(Extracted data Opens)
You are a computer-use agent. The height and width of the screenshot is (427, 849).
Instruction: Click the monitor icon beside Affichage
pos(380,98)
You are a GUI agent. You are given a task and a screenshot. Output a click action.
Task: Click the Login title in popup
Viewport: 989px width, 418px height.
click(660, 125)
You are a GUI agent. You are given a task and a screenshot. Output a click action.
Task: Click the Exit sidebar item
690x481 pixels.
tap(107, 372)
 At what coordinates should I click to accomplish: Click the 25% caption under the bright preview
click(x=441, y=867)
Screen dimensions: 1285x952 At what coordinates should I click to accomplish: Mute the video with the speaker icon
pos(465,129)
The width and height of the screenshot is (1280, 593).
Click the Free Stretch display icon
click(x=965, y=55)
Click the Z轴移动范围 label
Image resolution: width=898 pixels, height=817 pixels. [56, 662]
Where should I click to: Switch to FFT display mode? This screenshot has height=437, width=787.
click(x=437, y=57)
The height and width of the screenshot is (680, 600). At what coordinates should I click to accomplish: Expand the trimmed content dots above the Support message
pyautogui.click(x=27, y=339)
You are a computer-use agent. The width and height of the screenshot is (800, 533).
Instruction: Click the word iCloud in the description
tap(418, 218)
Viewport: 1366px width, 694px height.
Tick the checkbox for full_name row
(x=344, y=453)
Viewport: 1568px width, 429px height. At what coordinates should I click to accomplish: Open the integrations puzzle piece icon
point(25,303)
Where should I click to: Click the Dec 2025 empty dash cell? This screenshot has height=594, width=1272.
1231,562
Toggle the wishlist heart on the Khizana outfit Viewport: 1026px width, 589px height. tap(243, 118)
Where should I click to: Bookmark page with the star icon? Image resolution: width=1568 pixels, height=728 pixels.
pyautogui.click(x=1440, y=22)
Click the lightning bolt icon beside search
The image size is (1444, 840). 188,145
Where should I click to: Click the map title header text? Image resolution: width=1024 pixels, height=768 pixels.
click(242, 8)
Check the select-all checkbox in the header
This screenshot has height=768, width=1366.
(Extracted data Closes)
→ **Problem**:
Each line from the one containing "690x481 pixels." to the end of the listing above must be printed exactly, and no other line may appear.

→ **Answer to this problem**:
690x481 pixels.
tap(107, 372)
 At what coordinates should I click to accomplish: Click the 25% caption under the bright preview
click(x=441, y=867)
Screen dimensions: 1285x952 At what coordinates should I click to accomplish: Mute the video with the speaker icon
pos(465,129)
The width and height of the screenshot is (1280, 593).
Click the Free Stretch display icon
click(x=965, y=55)
Click the Z轴移动范围 label
Image resolution: width=898 pixels, height=817 pixels. [56, 662]
Where should I click to: Switch to FFT display mode? This screenshot has height=437, width=787.
click(x=437, y=57)
The height and width of the screenshot is (680, 600). At what coordinates should I click to accomplish: Expand the trimmed content dots above the Support message
pyautogui.click(x=27, y=339)
You are a computer-use agent. The width and height of the screenshot is (800, 533).
Instruction: Click the word iCloud in the description
tap(418, 218)
Viewport: 1366px width, 694px height.
Tick the checkbox for full_name row
(x=344, y=453)
Viewport: 1568px width, 429px height. At what coordinates should I click to accomplish: Open the integrations puzzle piece icon
point(25,303)
Where should I click to: Click the Dec 2025 empty dash cell? This screenshot has height=594, width=1272.
1231,562
Toggle the wishlist heart on the Khizana outfit Viewport: 1026px width, 589px height. tap(243, 118)
Where should I click to: Bookmark page with the star icon? Image resolution: width=1568 pixels, height=728 pixels.
pyautogui.click(x=1440, y=22)
Click the lightning bolt icon beside search
The image size is (1444, 840). 188,145
Where should I click to: Click the map title header text? Image resolution: width=1024 pixels, height=768 pixels.
click(242, 8)
Check the select-all checkbox in the header
This screenshot has height=768, width=1366.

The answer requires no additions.